In full and without alteration, transcribe the listing.

## Extracted information
● ● ● ● ● ● ●

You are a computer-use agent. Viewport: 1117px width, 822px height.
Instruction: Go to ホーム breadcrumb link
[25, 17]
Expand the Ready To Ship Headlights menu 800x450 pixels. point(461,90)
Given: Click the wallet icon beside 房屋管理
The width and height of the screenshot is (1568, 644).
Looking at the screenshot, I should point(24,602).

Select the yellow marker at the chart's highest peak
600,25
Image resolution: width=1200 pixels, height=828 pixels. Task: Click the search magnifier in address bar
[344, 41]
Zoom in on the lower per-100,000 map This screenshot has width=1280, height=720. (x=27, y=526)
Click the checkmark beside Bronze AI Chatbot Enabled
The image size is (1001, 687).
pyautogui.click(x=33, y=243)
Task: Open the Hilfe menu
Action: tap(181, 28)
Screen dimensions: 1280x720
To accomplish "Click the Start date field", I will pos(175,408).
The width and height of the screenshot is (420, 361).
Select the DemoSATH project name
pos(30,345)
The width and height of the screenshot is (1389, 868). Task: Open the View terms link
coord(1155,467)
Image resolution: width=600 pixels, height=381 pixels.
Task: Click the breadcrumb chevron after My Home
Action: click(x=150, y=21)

● ● ● ● ● ● ●

## Problem solution
You are a computer-use agent. Viewport: 1117px width, 822px height.
Instruction: Go to ホーム breadcrumb link
[25, 17]
Expand the Ready To Ship Headlights menu 800x450 pixels. point(461,90)
Given: Click the wallet icon beside 房屋管理
The width and height of the screenshot is (1568, 644).
Looking at the screenshot, I should point(24,602).

Select the yellow marker at the chart's highest peak
600,25
Image resolution: width=1200 pixels, height=828 pixels. Task: Click the search magnifier in address bar
[344, 41]
Zoom in on the lower per-100,000 map This screenshot has width=1280, height=720. (x=27, y=526)
Click the checkmark beside Bronze AI Chatbot Enabled
The image size is (1001, 687).
pyautogui.click(x=33, y=243)
Task: Open the Hilfe menu
Action: tap(181, 28)
Screen dimensions: 1280x720
To accomplish "Click the Start date field", I will pos(175,408).
The width and height of the screenshot is (420, 361).
Select the DemoSATH project name
pos(30,345)
The width and height of the screenshot is (1389, 868). Task: Open the View terms link
coord(1155,467)
Image resolution: width=600 pixels, height=381 pixels.
Task: Click the breadcrumb chevron after My Home
Action: click(x=150, y=21)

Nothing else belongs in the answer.